— QUOTED PASSAGE —
■ ■ ■ ■ ■

Literally:  “Which things indeed are a matter of wisdom”–Which scrupulous observance of the numerous precepts enjoining rites and ceremonies, the observance of days, and the distinctions between meats and drinks. They give a look of
wisdom, but in reality are shows of  being tied.

         All these prescriptions and rites have indeed the appearance of wisdom, of piety, and are recommended by plausible reasons; but they form a worship which God has not commanded.  Again let me stress that they have a show of “wisdom,” or of a deep acquaintance with divine things.
        The authors of them set up for men of wisdom, and were esteemed such, and are often styled “wise men;” and their scholars that received their traditions, and explained and enforced them on others, “the disciples of the wise men:” and they pretended, that these constitutions of theirs were “a hedge for the law,” and for the honor of it, and to preserve it, and keep men from transgressing it; and this carried in it some appearance of wisdom: and their pretensions to it lay in the following things.

“in will worship,”
Literally:  “in self-imposed worship”–

        WILL WORSHIP (Grk.–ethelothrēskeia)–Literally: “self-imposed piety or religion.”  A show of wisdom; an empty display. This word occurs nowhere else in the N.T. and was probably coined by Paul to describe the voluntary worship of angels (see v.18).   show without the reality. He then names three things in which this vain show is made.
1.      Will-worship–of man's invention, not required of God.
2.      Humility-a vain show of it.
3.      Neglecting of the body--unsparing treatment of it by austerities of man's invention

         This is worship beyond what God strictly requires.  Probably many of these things they did not urge as being strictly required, but as conducing greatly to piety. The plea doubtless was, that piety might be promoted by service rendered beyond what was absolutely enjoined, and that thus there would be evinced a spirit of uncommon piety–a readiness not only to obey all that God required, but even to go beyond this, and to render him voluntary service. There is much likelihood in this; and this has been the foundation of the appointment of the fasts and festivals of the church; of penances and self-inflicted tortures; of painful vigils and pilgrimages; of works of extreme sanctity and of the merits of the “saints.” A large part of the corruptions of worship have arisen from this plausible, but deceitful argument–“It’s alright what you choose to worship, just so long as you are sincere.Such thinking is sending people to hell by the droves.  God knew best what things it was most conducive to piety for His people to observe; and we are most safe when we adhere most closely to what He has appointed, and observe no more days and ordinances than He has directed us to do. There is much apparent piety about these things; but there is also much wickedness of heart at the bottom of it, and there is nothing that more tends to corrupt pure religion.

■ ■ ■ ■ ■

— MATERIAL FOR THIS EXERCISE —
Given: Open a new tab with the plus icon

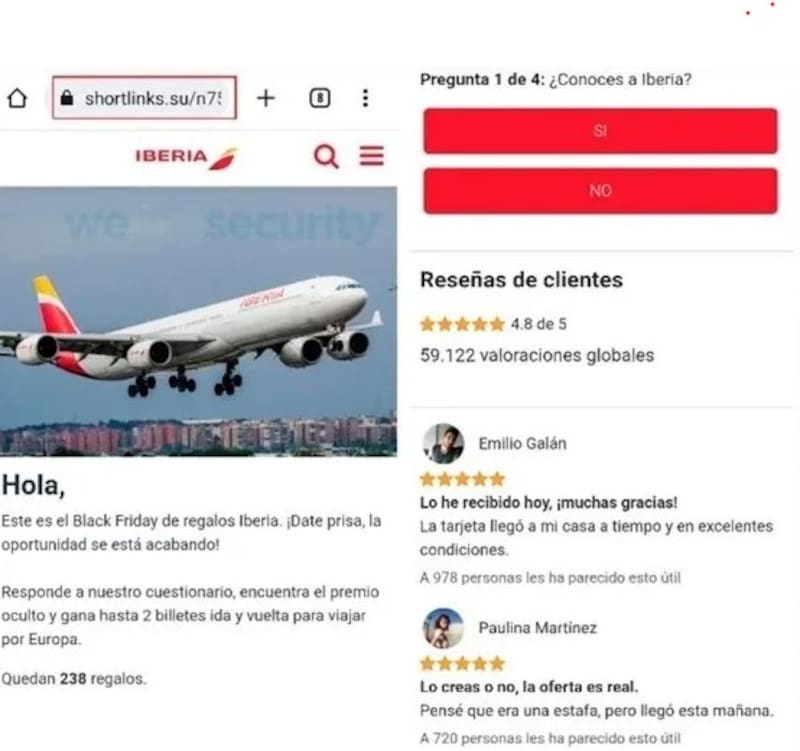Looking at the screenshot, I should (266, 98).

■ ■ ■ ■ ■

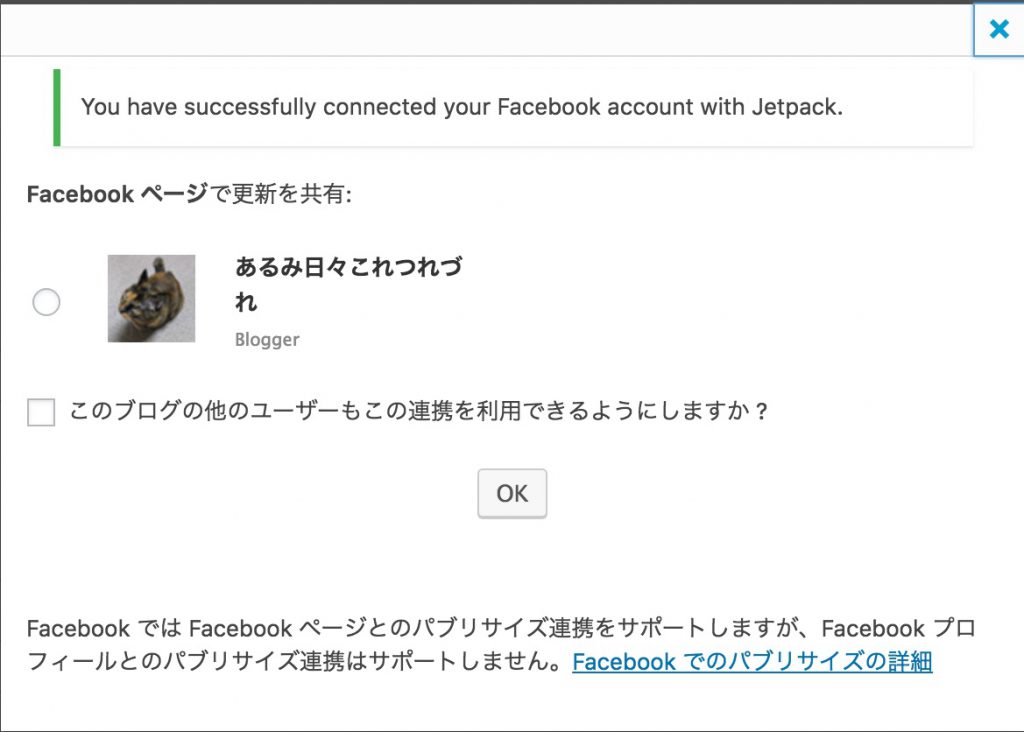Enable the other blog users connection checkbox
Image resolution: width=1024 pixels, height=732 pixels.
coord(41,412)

■ ■ ■ ■ ■

— TASKS FOR THIS EXERCISE —
[1] Using the commentary on will worship, answer:
(a) What Greek word does it give for "will worship"?
(b) What did the authors of the prescriptions pretend their constitutions were, in the phrase it quotes?
(c) Who does it say probably coined that Greek word?
[2] Tally the lines of the entries that contain the string "icon", counting case. Give only the number.
The text and the entries have nothing to do with each other.

— CORRECT ANSWERS —
[1]
(a) ethelothrēskeia
(b) "a hedge for the law"
(c) Paul

[2] 1